Supplied material
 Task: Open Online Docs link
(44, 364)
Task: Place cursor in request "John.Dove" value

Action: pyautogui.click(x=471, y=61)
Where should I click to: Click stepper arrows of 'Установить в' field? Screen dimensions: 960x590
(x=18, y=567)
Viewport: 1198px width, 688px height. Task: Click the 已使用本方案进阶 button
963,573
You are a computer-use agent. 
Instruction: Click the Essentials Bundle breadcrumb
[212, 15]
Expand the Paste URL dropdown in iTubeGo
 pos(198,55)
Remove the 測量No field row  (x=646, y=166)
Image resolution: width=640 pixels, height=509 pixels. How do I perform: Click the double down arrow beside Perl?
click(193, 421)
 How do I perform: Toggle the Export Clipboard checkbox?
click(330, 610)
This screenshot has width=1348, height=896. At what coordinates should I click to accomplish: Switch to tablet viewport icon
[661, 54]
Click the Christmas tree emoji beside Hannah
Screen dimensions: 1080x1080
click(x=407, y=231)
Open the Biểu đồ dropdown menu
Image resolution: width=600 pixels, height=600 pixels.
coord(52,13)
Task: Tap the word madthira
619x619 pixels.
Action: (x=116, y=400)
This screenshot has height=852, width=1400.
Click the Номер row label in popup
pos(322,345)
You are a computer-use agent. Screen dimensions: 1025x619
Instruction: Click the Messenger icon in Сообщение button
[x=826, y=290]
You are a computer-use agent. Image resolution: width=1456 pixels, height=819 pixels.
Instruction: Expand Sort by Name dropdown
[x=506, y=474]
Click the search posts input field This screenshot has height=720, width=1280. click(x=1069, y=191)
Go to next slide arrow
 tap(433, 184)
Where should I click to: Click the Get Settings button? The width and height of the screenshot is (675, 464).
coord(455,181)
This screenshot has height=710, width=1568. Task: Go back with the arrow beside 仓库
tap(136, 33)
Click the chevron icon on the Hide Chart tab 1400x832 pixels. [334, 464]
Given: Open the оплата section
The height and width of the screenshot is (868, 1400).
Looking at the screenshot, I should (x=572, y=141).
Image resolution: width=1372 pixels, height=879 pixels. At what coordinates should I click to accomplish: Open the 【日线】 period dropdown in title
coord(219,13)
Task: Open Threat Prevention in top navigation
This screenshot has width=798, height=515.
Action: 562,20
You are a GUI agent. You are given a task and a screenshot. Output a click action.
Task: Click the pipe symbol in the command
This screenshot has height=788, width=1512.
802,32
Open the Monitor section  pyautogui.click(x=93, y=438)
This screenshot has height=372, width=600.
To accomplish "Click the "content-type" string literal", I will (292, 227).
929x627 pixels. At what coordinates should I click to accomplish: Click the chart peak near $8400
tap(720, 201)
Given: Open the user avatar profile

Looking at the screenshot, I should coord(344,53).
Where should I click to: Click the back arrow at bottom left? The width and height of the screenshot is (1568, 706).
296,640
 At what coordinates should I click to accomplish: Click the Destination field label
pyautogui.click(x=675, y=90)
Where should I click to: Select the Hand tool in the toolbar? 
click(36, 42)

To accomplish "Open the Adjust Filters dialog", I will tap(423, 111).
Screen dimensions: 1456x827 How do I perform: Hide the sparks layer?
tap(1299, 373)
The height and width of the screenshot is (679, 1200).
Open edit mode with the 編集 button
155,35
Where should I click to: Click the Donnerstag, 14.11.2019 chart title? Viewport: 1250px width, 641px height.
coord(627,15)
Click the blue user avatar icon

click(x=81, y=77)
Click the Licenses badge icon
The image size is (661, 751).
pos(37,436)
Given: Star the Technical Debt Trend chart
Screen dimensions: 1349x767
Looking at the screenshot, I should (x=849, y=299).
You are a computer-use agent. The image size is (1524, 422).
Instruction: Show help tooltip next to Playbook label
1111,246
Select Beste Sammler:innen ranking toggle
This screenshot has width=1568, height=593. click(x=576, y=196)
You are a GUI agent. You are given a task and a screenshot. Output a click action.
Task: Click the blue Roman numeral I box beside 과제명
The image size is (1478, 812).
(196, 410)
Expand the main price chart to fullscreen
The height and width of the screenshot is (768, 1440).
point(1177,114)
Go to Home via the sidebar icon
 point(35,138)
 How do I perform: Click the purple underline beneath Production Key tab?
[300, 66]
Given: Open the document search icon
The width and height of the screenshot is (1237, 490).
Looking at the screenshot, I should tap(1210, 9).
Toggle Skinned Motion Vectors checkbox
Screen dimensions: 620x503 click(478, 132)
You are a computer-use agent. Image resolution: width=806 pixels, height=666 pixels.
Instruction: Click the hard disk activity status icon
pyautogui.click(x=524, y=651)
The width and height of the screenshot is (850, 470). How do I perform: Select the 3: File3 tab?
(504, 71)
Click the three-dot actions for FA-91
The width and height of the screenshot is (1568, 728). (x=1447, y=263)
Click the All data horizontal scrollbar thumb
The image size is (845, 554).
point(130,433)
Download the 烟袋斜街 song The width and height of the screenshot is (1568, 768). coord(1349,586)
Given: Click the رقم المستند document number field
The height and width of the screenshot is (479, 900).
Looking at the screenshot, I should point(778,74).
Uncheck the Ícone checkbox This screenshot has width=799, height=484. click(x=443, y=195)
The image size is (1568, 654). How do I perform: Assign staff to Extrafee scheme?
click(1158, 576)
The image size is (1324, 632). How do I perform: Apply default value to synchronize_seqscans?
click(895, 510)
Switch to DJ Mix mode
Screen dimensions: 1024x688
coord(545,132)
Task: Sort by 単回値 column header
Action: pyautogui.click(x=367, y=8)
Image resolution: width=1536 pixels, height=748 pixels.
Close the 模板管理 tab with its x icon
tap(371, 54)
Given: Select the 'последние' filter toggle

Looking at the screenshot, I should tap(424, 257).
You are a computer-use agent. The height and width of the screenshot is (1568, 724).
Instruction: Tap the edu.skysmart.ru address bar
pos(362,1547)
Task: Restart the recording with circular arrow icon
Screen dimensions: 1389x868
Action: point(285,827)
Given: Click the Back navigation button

Exercise goal
Give the listing again word for word, from the line with "The image size is (1324, 632)." to the line with "Action: point(285,827)", including both of those lines.

Solution
The image size is (1324, 632). How do I perform: Apply default value to synchronize_seqscans?
click(895, 510)
Switch to DJ Mix mode
Screen dimensions: 1024x688
coord(545,132)
Task: Sort by 単回値 column header
Action: pyautogui.click(x=367, y=8)
Image resolution: width=1536 pixels, height=748 pixels.
Close the 模板管理 tab with its x icon
tap(371, 54)
Given: Select the 'последние' filter toggle

Looking at the screenshot, I should tap(424, 257).
You are a computer-use agent. The height and width of the screenshot is (1568, 724).
Instruction: Tap the edu.skysmart.ru address bar
pos(362,1547)
Task: Restart the recording with circular arrow icon
Screen dimensions: 1389x868
Action: point(285,827)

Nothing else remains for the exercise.